Directions for this task: Reproduce every line from the one containing "You are a computer-use" through the one containing "Action: (x=179, y=98)", requests included, and shift each coordinate in the answers by adding 56 to it.

Supplied material:
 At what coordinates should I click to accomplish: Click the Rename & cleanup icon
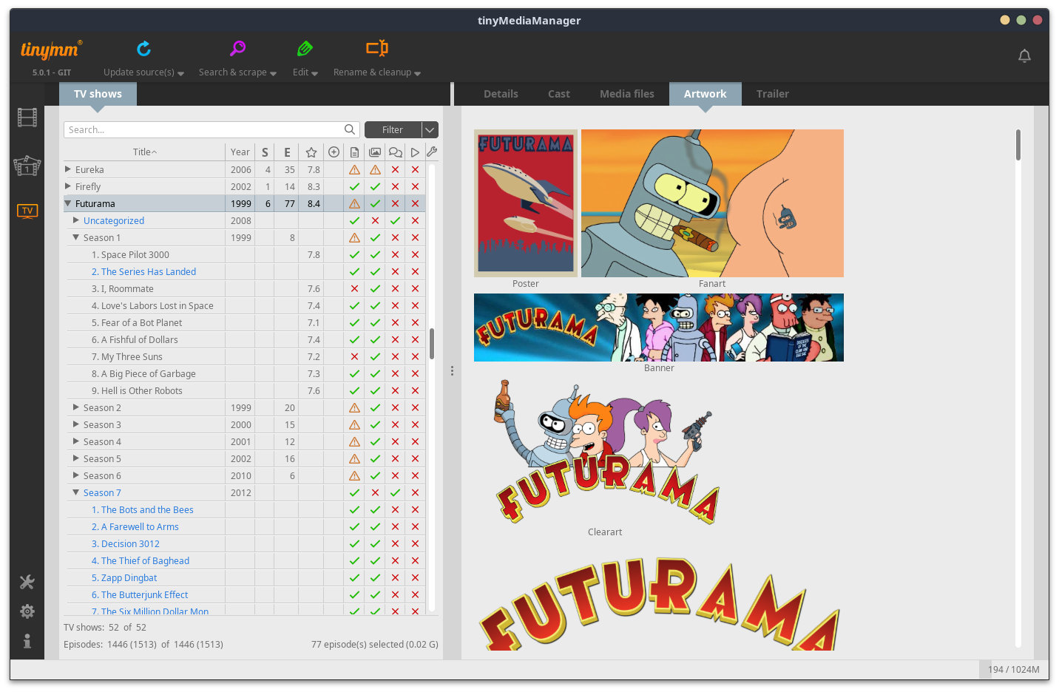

---

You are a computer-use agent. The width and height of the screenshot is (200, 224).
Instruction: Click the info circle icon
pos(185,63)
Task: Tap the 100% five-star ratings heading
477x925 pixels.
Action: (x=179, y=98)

Finished task:
You are a computer-use agent. The width and height of the screenshot is (200, 224).
Instruction: Click the info circle icon
pos(241,119)
Task: Tap the 100% five-star ratings heading
477x925 pixels.
Action: (x=235, y=154)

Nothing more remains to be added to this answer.